陶孟和在北京大学期间的教育文化活动和政治活动
2021-11-28孙姗
孙 姗
(郑州大学 历史学院,河南 郑州 450001)
陶孟和,原名履恭,字孟和,以字行。 1887 年生于天津①,祖籍浙江绍兴。 先后赴日本、英国留学,并于1913 年获伦敦大学经济学博士学位。 归国后,于1914 年至1931 年任教于北京大学②。 陶孟和于日本留学期间,编译出版了《中外地理大全》。在英国留学期间,完成《中国乡村与城镇生活》,填补了国内社会学研究的空白。任教于北京大学期间,在《新青年》等多种报刊上发表文章,翻译剧本,影响甚大。此外,陶孟和还是《努力周报》的创办人之一,为《现代评论》撰稿,并主持社会调查所,为社会学科在中国的建立和发展做出了突出贡献。
学界对于陶孟和的研究多集中于其对社会学科的贡献以及其政治、教育思想,对其在北京大学的活动鲜有系统梳理。

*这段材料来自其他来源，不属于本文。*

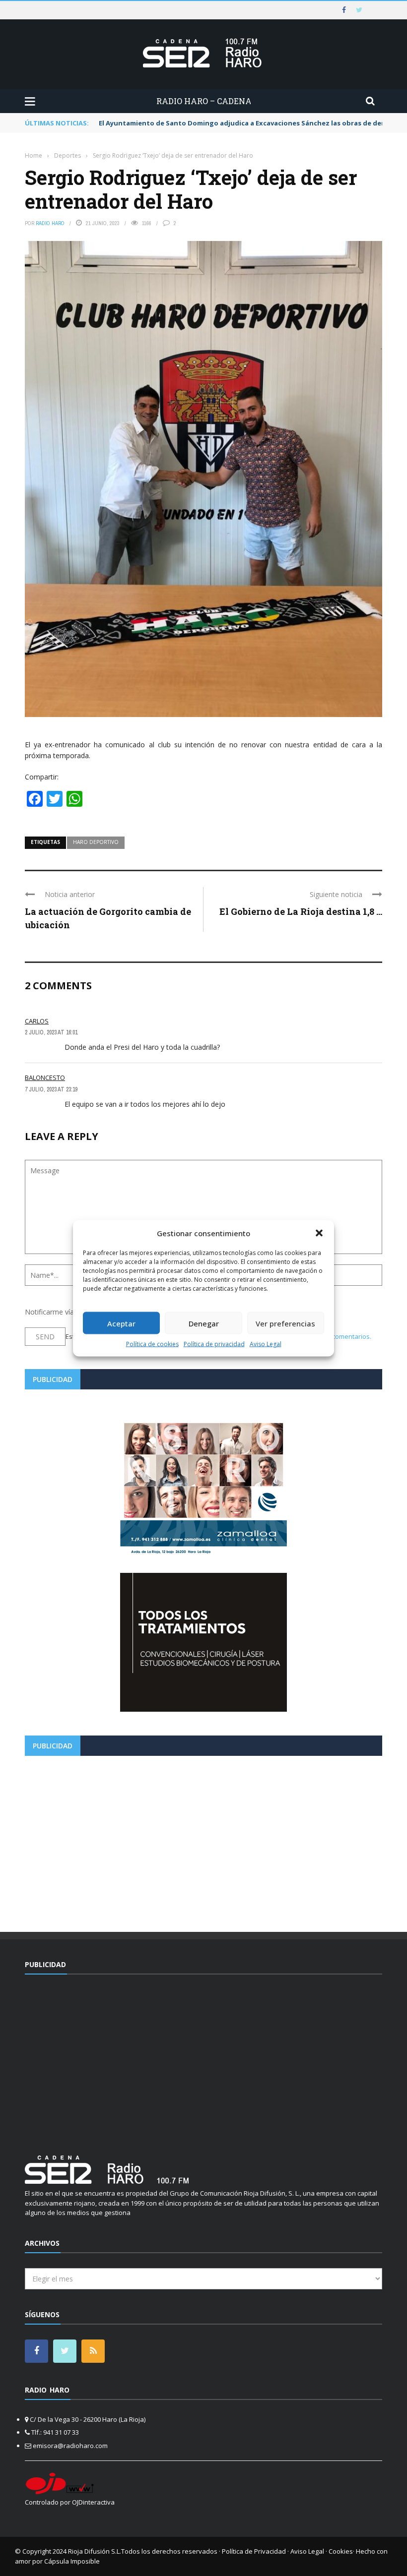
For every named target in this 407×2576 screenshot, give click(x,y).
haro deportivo (96, 842)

在对陶孟和学科建设的研究上,学界的主要关注点在陶孟和在社会学学科上的奠基之功以及陶孟和任中研院社会研究所所长期间的学术活动。在政治与教育思想方面,学界多认为陶孟和是自由主义者。 一些涉及到五四新文化运动和五四时期学人活动的论著中也对陶孟和的政治思想进行了简要分析。

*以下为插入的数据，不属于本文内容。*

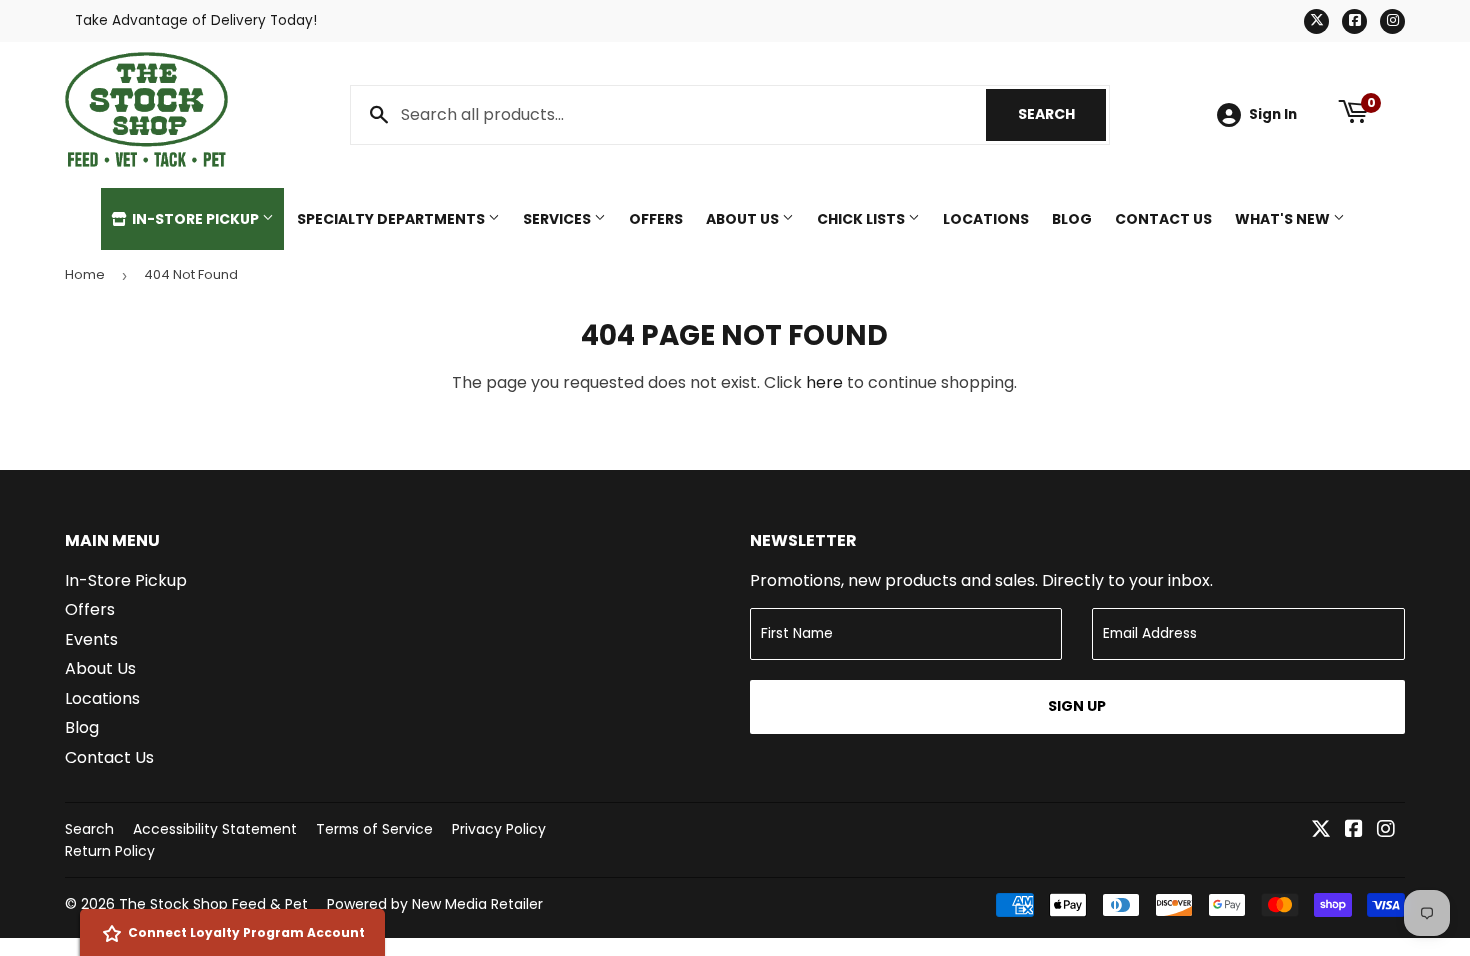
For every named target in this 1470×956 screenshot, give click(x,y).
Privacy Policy (499, 829)
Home (85, 274)
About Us (744, 219)
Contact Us (1163, 219)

总的来说, 学界在研究陶孟和时大多将其置于新文化自由主义知识分子这一特殊群体中进行考察,抑或研究其与社会学科的关系,尚未有专门论及其他各类活动的论著。 通过考察陶孟和在北京大学时期的教育文化活动和政治活动, 有助于进一步深入对陶孟和个人史研究, 对民国高等教育研究亦能有一定丰富。
一、促成男女同校
金耀基先生曾说:“北京大学是中国现代型大学之开端,而北京大学之制度与精神,实是借镜西方大学的,所以中国的现代大学是‘横向的移植’,而非‘纵向的继承’。 ”[1](2)承担这一“移植”重任的蔡元培在《我在北京大学的经历》中说:“民国五年冬,我在法国,接教育部电,促回国,任北大校长。 我回来,初到上海,友人中劝不必就职的颇多;说北大太腐败,进去了,若不能整顿,反于自己的声名有碍。 ”[2](12)最终,蔡元培决定赴北京大学就任,改革其现行体制。蔡元培的核心思想是模仿德国大学模式,取“教授治校”之原则,主张民主办学、大学自治。 在此背景下,陶孟和也参与了一系列校务管理活动,尤以促成北大男女同校最具有代表性。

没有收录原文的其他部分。